On the secondary device, I get a master timed out event that switches it from backup to master, then it changes right back to backup.
Backup Unit Sep 3 11:08:52 pfSense-AZb check_reload_status[458]: Carp master event Sep 3 11:08:52 pfSense-AZb check_reload_status[458]: Carp backup event Sep 3 11:08:52 pfSense-AZb kernel: carp: 1@ena0: BACKUP -> MASTER (master timed out) Sep 3 11:08:52 pfSense-AZb kernel: carp: 1@ena0: MASTER -> BACKUP (more frequent advertisement received) Sep 3 11:08:53 pfSense-AZb php-fpm[406]: /rc.carpmaster: HA cluster member "(192.0.2.101@ena0): (WAN)" has resumed CARP state "MASTER" for vhid 1 Sep 3 11:08:53 pfSense-AZb php-fpm[57097]: /rc.carpbackup: HA cluster member "(192.0.2.101@ena0): (WAN)" has resumed CARP state "BACKUP" for vhid 1 Sep 3 11:08:55 pfSense-AZb php-fpm[406]: /rc.carpmaster: Couldn't get parameters for vhid on interface ena1 Sep 3 11:08:55 pfSense-AZb php-fpm[406]: /rc.carpmaster: Couldn't determine advbase and advskew for vhid on interface ena1 Sep 3 11:08:55 pfSense-AZb php-fpm[406]: /rc.carpmaster: Couldn't get parameters for vhid on interface ena1 Sep 3 11:08:55 pfSense-AZb php-fpm[406]: /rc.carpmaster: Couldn't determine advbase and advskew for vhid on interface ena1
Here is a picture of my VIP.
I've tried different values for the base but this doesn't seem to resolve the issue.

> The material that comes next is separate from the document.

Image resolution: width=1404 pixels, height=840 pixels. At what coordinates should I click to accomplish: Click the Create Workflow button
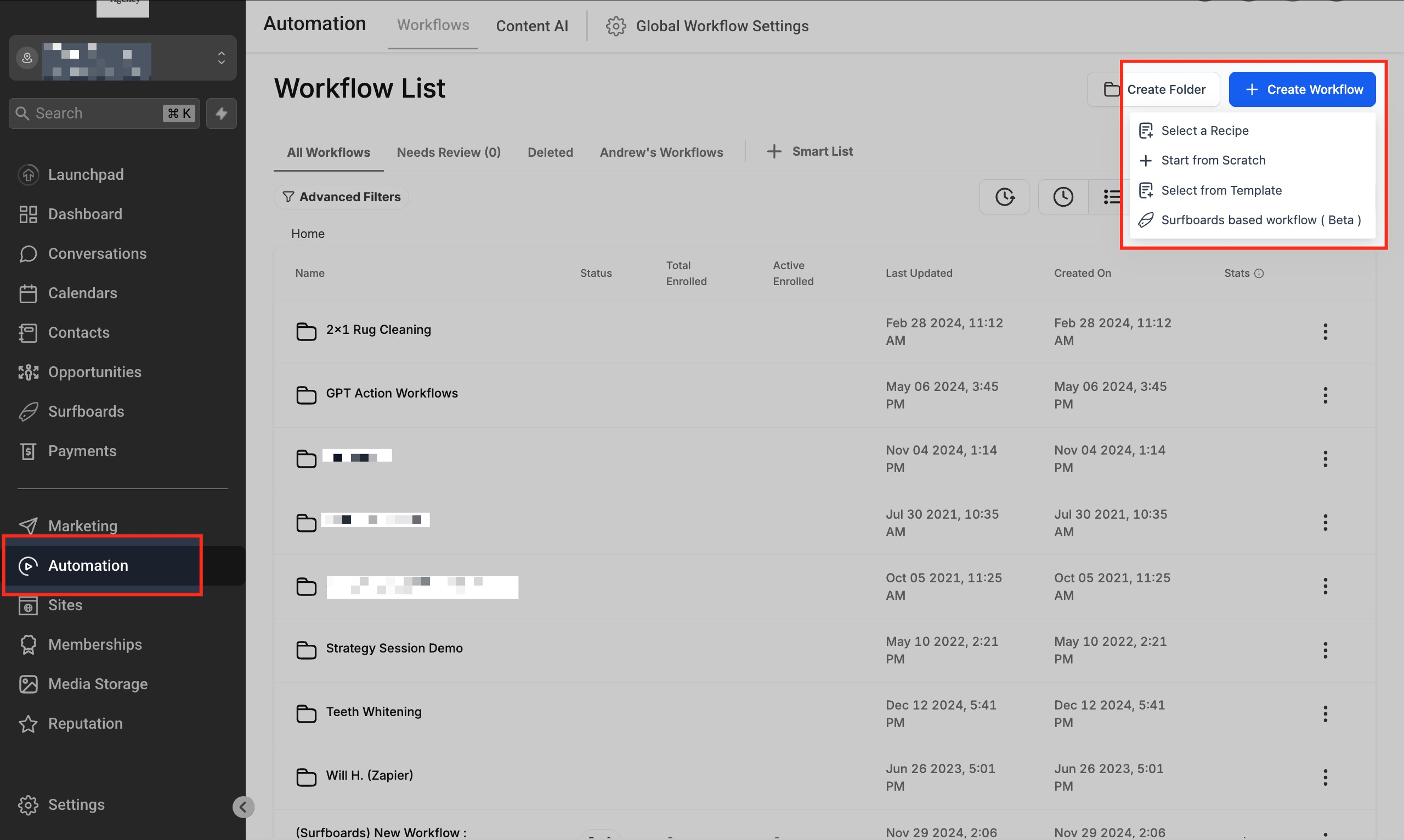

The only thing I can seem to find is that rc.newwanip script that runs before the issue happens every time. The WAN interface is set for DHCP as it's on AWS but the IP of the interface never changes, as it's set statically in the AWS console. I was thinking maybe trying to set the WAN interface to a static instead of DHCP for testing but I'll need to do that afterhours, however I don't believe this should be causing an issue with the CARP. I may just have a misconfiguration that I'm not seeing.
Thanks in advance for the help.